There are four columns that are likely to be part of the primary key: `Site`, `Date`, `Plot`, and `Location`. These columns together represent a unique observation of snow survey data.

### Foreign Key(s)
There are most likely a multitude of foreign keys. These foreign keys include `Site`, `Plot`, `Location`, and `Observer`. All four of these columns could have another table that gives more information about them. For example, `Site` could have information such as Continent, County, Coordinates, Average Temperature, etc. Likewise, all four columns could potentially have more information about them. 

### Null Values
Yes, null values are allowed. One of the columns that partically has a lot of them is `Notes`. Most of the observations don't have notes within them, meaning they will contain Null values. This is okay as they are not necessary. 
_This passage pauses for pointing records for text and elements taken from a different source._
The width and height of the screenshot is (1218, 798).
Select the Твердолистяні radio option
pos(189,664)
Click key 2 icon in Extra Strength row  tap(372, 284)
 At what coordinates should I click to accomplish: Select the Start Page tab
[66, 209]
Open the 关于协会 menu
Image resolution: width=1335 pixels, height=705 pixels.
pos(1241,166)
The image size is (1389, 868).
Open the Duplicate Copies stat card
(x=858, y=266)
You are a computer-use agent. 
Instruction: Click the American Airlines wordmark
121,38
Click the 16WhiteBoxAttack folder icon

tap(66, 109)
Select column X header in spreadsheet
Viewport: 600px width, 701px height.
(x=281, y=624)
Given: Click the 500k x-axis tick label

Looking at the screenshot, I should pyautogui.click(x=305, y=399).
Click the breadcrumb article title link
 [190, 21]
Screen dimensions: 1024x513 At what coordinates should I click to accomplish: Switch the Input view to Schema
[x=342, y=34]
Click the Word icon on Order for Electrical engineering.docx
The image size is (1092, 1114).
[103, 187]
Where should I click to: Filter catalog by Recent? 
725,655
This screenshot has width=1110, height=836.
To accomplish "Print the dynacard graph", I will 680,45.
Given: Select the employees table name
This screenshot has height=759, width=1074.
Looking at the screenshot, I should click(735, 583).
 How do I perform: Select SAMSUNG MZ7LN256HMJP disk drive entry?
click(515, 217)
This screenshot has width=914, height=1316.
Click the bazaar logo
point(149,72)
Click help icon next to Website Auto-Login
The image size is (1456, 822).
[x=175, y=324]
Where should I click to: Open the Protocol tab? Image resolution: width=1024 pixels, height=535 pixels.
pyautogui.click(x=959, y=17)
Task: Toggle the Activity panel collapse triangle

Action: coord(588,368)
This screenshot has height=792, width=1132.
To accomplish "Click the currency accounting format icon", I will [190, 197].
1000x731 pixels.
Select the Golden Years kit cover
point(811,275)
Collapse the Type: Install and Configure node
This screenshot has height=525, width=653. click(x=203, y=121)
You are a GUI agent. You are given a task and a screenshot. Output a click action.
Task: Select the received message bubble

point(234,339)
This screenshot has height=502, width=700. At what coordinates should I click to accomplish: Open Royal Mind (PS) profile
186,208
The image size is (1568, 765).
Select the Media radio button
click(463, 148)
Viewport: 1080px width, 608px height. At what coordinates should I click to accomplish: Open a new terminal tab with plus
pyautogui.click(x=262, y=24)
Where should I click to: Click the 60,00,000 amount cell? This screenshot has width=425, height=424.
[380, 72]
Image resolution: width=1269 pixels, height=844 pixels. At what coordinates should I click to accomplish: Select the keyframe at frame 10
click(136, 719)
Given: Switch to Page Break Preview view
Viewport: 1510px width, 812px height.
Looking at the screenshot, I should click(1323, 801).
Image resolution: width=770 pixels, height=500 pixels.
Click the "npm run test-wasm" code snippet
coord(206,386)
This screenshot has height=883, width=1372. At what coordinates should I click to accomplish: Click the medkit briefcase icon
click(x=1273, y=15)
### Uniqueness Constraints
I don't think any columns have uniqueness in there values. From the `head` of our data, it suggests that each column has repetitive values. For example, we can see that `Site` is repeated all three times when viewing the `head` of the dataframe. Location has three different outputs for the three observations, however, it may be safe to say that they will be repeated as this is time series data. 

### Other Constraints
Another constraint that can be viewed in a relational database is value constraints. This means that the output value has to be confined between a specific range. In our data here, we see this in the `cover` columns. This is because these represent percentage cover, meaning that they are values from 0 - 100%. 


From our exploratory analysis and the reasoning explain above, I believe the SQL code will have an output similiar to the following: 

CREATE TABLE Snow_survey (
    Site TEXT NOT NULL,
    Year INTEGER CHECK (Year > 0),
    Date DATE NOT NULL,
    Plot TEXT,
    Location TEXT,
    Snow_cover REAL CHECK (Snow_cover >= 0 AND Snow_cover <= 100),
    Water_cover REAL CHECK (Water_cover >= 0 AND Water_cover <= 100),
    Land_cover REAL CHECK (Land_cover >= 0 AND Land_cover <= 100),
    Total_cover REAL CHECK (Total_cover >= 0 AND Total_cover <= 100),
    Observer TEXT NOT NULL,
    Notes TEXT,
    FOREIGN KEY (Observer) REFERENCES Observers(Observer_ID),
    FOREIGN KEY (Site) REFERENCES Sites(Site_ID),
    FOREIGN KEY (Plot) REFERENCES Plots(Plot_ID),
    FOREIGN KEY (Location) REFERENCES Locations(Location_ID)
)